CTLA-4 cracked open the door; PD-1 blasted it wide. Suddenly years of failed experiments in cancer immunotherapy could be explained by the simple fact that they’d been trying to drive the immune system with the hand brake on. And for the first time, they suspected they might know how to turn it off.

They didn’t believe it would work for all patients, or in all cancers. They didn’t even know if it would be enough to make a difference. But the strong suspicion was that for some patients, simply removing the hand brake on the immune system, and allowing it to recognize the cancer as the non-self pathogen that it really was, might help make the other therapies they were using more effective. And, they suspected, for some patients, simply unleashing the immune system to do its job would be enough to destroy cancer.

This was the proving time, and an exciting period for immunologists who had spent careers looking for a missing piece to the immune puzzle. The first generation of checkpoint inhibitor drugs, the anti-CTLA-4 drugs, were already in the process of phase 2 trials.

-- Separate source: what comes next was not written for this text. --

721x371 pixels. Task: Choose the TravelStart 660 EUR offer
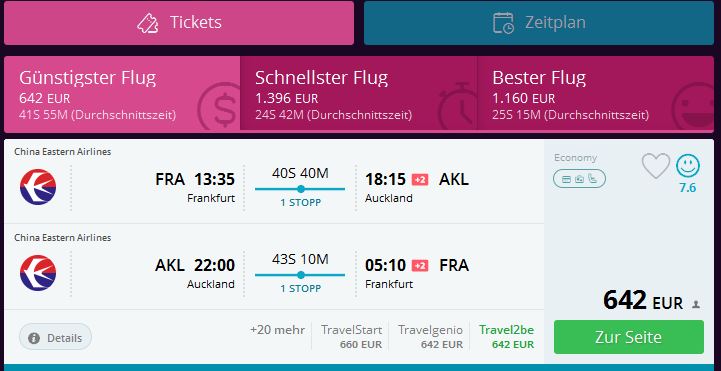pyautogui.click(x=352, y=337)
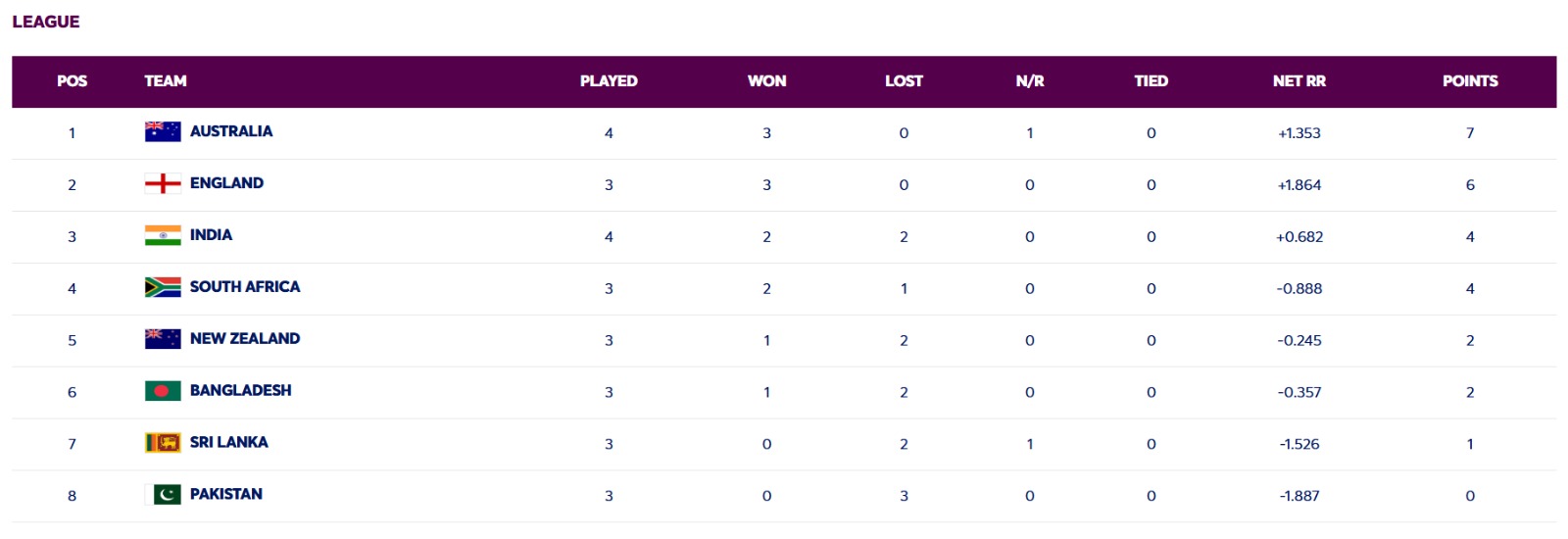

They were being tested in people—not just in phase 1 tests to see if they were safe, but now to see if they were effective. Despite some early hope, those trials were now having some significant problems. Two major pharmaceutical companies were testing their versions of these checkpoint inhibitors independently. The results had been discouraging enough that one of them had abandoned the trials, at an expense of millions of dollars and many years of work. The fate of the other was still uncertain, but the results thus far wouldn’t pass FDA muster. The jury was still out on whether checkpoint inhibitors would just end up being another overhyped chapter in the history of immunotherapy, another approach that worked in mice and failed in humans, like the cancer vaccines.

Regardless, the new discovery of CTLA-4 had put other pieces of the immune puzzle in motion, including amped-up research and clinical trials on the other, newer checkpoint inhibitors. The stars among them are the anti-PD-1 drugs targeting the T cell side of the programmed cell death (PD) secret handshake, and anti-PD-L1, which blocked the tumor side.

These drugs would turn out to be game change for several types of cancer.